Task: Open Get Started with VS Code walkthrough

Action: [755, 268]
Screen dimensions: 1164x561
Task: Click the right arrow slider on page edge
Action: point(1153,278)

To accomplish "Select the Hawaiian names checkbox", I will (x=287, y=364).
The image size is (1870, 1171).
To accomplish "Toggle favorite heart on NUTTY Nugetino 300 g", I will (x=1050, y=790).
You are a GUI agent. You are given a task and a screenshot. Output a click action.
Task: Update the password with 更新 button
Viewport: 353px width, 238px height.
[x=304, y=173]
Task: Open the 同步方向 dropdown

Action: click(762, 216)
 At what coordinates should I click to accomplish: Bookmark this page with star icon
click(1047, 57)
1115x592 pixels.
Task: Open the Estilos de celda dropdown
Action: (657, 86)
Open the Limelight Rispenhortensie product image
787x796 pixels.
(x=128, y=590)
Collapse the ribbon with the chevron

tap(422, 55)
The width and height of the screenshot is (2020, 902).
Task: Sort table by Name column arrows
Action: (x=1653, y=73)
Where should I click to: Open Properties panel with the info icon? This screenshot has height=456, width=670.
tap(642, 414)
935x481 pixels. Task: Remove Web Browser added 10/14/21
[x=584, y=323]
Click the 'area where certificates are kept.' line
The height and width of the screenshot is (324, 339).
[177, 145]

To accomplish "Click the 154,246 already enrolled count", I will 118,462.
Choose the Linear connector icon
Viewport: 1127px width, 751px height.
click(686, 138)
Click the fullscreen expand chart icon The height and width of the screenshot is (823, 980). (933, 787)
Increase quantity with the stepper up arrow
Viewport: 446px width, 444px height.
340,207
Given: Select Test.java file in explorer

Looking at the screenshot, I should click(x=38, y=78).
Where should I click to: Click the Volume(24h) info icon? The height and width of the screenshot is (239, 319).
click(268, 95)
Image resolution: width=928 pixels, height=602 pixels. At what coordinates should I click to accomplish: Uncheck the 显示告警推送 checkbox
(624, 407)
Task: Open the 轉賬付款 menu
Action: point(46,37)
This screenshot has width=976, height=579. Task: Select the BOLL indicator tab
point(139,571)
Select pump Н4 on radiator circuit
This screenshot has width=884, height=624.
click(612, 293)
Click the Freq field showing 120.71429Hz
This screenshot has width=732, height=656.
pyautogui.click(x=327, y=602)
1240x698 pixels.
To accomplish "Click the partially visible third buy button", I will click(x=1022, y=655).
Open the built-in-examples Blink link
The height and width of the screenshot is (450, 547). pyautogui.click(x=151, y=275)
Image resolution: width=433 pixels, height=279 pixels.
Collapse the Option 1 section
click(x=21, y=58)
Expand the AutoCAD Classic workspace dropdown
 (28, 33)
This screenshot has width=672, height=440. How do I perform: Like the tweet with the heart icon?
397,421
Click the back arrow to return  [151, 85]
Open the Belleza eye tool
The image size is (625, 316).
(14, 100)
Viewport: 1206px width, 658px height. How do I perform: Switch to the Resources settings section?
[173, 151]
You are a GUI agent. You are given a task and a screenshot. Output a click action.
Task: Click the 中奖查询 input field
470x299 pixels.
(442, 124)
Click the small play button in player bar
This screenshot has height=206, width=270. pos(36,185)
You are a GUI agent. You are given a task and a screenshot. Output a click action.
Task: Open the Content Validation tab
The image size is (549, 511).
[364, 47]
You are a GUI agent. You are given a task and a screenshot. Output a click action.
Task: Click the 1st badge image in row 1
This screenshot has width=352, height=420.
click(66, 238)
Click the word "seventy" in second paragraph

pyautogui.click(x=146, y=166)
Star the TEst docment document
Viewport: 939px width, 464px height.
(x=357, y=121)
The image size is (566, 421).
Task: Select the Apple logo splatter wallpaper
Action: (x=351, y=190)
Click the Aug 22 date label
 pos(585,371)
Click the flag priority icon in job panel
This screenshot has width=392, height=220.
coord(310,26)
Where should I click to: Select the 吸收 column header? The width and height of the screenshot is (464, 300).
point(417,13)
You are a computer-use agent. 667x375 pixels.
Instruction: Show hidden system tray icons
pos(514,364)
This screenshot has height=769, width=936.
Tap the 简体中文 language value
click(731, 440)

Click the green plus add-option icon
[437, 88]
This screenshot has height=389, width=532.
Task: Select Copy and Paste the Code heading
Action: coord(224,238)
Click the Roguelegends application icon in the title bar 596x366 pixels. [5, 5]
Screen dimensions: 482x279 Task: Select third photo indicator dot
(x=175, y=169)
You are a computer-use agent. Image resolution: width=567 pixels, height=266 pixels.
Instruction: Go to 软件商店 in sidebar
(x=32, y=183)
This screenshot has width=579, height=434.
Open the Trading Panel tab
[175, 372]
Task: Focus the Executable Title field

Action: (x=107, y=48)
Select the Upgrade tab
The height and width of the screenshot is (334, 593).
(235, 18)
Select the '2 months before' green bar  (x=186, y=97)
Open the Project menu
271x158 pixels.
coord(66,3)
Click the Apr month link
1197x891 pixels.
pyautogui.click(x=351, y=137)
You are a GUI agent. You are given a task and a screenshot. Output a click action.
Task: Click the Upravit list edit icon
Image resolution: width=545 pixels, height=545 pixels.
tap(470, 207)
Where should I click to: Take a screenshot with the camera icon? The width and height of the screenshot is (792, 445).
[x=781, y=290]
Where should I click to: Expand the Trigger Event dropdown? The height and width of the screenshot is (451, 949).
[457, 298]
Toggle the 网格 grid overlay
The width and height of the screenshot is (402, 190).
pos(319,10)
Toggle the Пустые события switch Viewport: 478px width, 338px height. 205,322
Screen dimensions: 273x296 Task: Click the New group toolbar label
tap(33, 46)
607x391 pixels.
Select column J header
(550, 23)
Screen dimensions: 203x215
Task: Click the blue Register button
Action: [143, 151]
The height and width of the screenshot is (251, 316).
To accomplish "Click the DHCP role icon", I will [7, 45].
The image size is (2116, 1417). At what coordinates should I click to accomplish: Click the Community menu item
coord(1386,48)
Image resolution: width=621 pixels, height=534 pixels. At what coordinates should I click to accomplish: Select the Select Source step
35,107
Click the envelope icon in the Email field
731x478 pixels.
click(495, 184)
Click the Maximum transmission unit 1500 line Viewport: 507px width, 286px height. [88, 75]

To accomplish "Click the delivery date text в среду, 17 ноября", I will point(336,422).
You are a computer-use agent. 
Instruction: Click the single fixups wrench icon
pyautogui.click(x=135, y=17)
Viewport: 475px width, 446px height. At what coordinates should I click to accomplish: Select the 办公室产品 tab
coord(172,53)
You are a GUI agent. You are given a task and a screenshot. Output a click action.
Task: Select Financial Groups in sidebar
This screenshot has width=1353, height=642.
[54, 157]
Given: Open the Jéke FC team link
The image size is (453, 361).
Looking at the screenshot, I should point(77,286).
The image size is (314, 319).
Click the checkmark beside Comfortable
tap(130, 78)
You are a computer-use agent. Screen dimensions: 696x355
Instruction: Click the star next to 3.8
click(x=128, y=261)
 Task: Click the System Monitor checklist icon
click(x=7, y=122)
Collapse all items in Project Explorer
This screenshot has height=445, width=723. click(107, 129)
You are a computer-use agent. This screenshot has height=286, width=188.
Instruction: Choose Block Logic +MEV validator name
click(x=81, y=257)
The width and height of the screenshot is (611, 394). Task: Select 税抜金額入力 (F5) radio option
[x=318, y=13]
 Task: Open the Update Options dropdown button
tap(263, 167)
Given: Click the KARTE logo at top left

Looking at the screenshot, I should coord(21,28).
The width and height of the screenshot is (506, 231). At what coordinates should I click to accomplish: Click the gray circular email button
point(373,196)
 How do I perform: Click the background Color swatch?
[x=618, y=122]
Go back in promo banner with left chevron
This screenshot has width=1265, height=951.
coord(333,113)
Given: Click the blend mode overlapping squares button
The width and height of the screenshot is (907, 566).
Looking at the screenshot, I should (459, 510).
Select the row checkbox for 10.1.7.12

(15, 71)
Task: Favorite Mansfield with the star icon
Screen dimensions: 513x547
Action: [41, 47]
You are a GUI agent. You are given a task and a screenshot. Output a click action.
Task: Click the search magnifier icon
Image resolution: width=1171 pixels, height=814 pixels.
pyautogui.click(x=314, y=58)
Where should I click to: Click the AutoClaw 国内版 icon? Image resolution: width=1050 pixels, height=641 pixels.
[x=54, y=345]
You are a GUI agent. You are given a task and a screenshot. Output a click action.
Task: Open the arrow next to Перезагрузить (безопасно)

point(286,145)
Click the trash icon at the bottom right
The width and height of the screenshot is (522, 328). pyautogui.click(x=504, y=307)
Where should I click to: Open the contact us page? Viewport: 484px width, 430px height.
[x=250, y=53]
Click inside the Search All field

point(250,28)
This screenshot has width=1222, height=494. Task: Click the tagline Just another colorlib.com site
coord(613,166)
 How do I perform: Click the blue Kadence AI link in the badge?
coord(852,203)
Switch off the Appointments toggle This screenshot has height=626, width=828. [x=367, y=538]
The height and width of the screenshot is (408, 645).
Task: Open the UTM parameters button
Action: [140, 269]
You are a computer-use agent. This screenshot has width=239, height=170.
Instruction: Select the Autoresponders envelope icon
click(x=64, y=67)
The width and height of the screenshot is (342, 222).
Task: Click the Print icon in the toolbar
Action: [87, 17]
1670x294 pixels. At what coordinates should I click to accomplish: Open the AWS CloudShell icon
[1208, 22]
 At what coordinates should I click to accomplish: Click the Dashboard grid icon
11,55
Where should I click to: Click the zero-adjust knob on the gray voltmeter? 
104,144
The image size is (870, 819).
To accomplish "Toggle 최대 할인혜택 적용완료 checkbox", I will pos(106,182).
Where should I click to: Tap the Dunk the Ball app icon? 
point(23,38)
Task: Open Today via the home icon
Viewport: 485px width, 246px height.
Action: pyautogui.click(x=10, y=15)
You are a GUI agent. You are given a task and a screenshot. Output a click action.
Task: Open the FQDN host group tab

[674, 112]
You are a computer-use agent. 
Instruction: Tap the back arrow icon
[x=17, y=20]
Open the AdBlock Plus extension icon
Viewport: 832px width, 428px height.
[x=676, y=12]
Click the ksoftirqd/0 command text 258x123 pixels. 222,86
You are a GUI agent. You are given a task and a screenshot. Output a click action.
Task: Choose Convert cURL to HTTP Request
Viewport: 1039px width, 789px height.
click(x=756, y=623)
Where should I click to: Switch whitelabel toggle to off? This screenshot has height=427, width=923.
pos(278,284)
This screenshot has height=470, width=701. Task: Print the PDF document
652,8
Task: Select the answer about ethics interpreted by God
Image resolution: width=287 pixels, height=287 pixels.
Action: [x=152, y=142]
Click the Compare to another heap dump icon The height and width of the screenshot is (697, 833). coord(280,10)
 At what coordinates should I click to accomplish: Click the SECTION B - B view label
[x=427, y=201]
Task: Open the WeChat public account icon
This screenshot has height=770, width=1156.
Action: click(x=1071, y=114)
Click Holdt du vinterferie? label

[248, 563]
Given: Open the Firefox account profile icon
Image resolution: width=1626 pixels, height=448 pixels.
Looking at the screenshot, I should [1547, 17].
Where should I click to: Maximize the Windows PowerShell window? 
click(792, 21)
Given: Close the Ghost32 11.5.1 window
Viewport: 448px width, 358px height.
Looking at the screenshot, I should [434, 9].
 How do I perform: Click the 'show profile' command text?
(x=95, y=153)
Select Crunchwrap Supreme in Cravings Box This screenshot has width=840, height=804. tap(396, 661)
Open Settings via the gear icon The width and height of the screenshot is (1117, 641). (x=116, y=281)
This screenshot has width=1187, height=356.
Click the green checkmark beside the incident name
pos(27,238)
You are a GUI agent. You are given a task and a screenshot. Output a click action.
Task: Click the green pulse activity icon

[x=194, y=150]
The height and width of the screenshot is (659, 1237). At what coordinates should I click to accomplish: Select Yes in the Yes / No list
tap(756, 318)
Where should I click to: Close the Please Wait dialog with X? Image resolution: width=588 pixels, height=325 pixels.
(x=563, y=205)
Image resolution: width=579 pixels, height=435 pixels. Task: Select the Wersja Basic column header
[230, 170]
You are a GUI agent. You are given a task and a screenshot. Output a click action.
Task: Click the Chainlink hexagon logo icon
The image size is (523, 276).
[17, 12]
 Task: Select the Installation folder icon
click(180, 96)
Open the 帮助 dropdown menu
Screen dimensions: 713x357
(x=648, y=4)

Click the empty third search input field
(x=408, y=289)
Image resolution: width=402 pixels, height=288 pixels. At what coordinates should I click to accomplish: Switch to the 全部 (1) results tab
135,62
● ● ● ●
Your instructions = Only one stretch is wanted, so please give again exactly the lines from the start of the data through the line containing "The image size is (1870, 1171).", both ends included.

Reply =
Task: Open Get Started with VS Code walkthrough

Action: [755, 268]
Screen dimensions: 1164x561
Task: Click the right arrow slider on page edge
Action: point(1153,278)

To accomplish "Select the Hawaiian names checkbox", I will (x=287, y=364).
The image size is (1870, 1171).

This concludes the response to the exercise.